***** Given data *****

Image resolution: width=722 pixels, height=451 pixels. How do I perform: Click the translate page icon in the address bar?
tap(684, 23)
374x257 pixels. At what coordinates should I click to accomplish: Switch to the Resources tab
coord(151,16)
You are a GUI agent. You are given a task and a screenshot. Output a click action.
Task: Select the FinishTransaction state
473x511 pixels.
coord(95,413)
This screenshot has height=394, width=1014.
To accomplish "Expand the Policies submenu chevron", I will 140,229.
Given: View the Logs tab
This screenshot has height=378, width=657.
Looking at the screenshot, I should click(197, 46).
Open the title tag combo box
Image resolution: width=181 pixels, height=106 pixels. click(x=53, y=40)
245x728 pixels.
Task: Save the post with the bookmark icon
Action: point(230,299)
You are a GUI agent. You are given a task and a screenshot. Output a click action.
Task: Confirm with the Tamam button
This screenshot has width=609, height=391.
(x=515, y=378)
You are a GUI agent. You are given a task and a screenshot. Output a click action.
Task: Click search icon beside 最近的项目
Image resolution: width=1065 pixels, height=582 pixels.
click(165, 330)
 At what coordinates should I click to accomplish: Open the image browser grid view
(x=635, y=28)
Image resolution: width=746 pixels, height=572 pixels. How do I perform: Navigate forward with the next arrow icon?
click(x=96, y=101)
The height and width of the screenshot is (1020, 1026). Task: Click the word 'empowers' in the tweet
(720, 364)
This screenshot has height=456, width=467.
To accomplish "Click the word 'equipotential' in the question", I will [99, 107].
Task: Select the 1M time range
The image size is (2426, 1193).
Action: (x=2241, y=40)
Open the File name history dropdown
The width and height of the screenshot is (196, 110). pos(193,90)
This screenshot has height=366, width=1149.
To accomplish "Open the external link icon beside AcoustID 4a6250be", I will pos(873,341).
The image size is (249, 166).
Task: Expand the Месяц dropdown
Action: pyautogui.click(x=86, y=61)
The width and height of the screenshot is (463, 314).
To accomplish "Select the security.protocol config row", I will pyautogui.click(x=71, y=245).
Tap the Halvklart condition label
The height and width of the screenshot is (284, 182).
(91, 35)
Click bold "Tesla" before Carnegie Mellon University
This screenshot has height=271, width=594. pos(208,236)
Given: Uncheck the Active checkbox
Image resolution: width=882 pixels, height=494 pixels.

*****

How many lines in the entries above contain the string "coordinates"? Case matters; reply with the number only.

2